From now onwards, I shall put my heart and soul in my photographs. I want to climb to the level that, people can actually recognize part of who I am, just by seeing my photographs. Someday, this might just come true.


  1. This was a great read. Very thought provoking..and I'm not just saying that to inflate your ego. ;)

    Speaking of shutter therapy, Cyril and I, along with a couple of friends will be doing that later today. He's pretty excited about it. :D

  2. Hey Fahriee,
    Thanks mate !!
    Whoah, too bad we could not have a shutter therapy session when I was in Kuching. Must make one happen with you guys around next time.
    Will be looking forward to seeing the photos from you guys soon !!!

    Hey jasonmumbles,
    WTF !! LOL

  3. Yes.. I totally agree with you.

    Photography is not about pleasing others, but yourself. Your photo can suck to the max, but if you like it.. then you should take pride in your own work.

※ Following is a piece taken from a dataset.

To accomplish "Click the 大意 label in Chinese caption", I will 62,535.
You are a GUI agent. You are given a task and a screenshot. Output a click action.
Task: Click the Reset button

    Ehem.. since my name is mentioned here :P I'd like to note that I love the photos I take, but well.. I have a good feeling that today, during the shutter therapy.. I'll be bemoaning the fact that I can't get photos I want due to my limited lens range. I love taking people doing something (candid shots), and thats always the case :P

  4. Let's get FF camera and 0.95F lens to become godlike! No... wait a minute... You are already godlike!!

  5. hey cyril,
    yeap, it is true that it is important to take pride in your own work, and this is not limited only to photography sense.
    Oooohhh how I wish I can join you guys on the shutter therapy session earlier. gosh.
    Anyway, buy buy buy !!!

    Hey Chong,
    You go buy first !!! Me still so noob lah ahahha

  6. hey LKM,
    go flush your head in the toilet bowl.

  7. hey jasonmumbles,
    I never said Olympus has full frame, did I?

  8. Was referring to Chong's comment. Hehe.


  9. hey jasonmumbles,
    I think he was referring to 5D mk2 LOL

  10. Well said, Robin. Very well said.

  11. A good read, Robin. I believe that too many newbies have a bad impression that owning a dSLR makes him or herself a photographer. Thus, having the mindset that pictures coming out from it SHOULD be good.

    Photography is an art. It comes from the mind and the soul. Great photographs are being felt. Technique is important. Gears aren't. I'm sure you know what I mean. ;)

    Lastly, all Olympus cameras are full frame. Just to add to the confusion. :P

  12. Good to learn from you....been struggling with my Nikon D5000

  13. hey compmac,
    Thanks mate !!
    Yeah, I should have mentioned Olympus is indeed, FULL FRAME !!
    Thanks for reminding.

    hey desmond,
    thanks !! Nikon D5000 is good camera. I am sure you are enjoying it.

  14. Why shoot to get approved? Why shoot to impress? Is it because we have something in us that needs to be solved... the lack of recognition and approval during childhood?

    Let photography be a totally FREE avenue for each to express, not impress.

    It's sad to turn an expressive therapeutic tool into a fighting sword. We are not here to fight for more approval.

  15. Hey david,
    Expressive tools !! I love the way you describe photographic equipments.
    Yeah, we should not be struggling with approvals from others. We need a medium to express ourselves freely, and tell our stories.

  16. come to my class la.. and see what crap i teach!.. ahahahahah...

    especially when i teach my DSLR class with my S90!!.. hahahahahah

    yeah, S90 ROCKS!!!


  17. hey fahrur,
    LOL, I am sure whatever you are teaching in your class it is not crap. As long as you do not encourage your students to shoot to impress !!
    S90 eh? How was your student's reaction towards your use of S90 in class?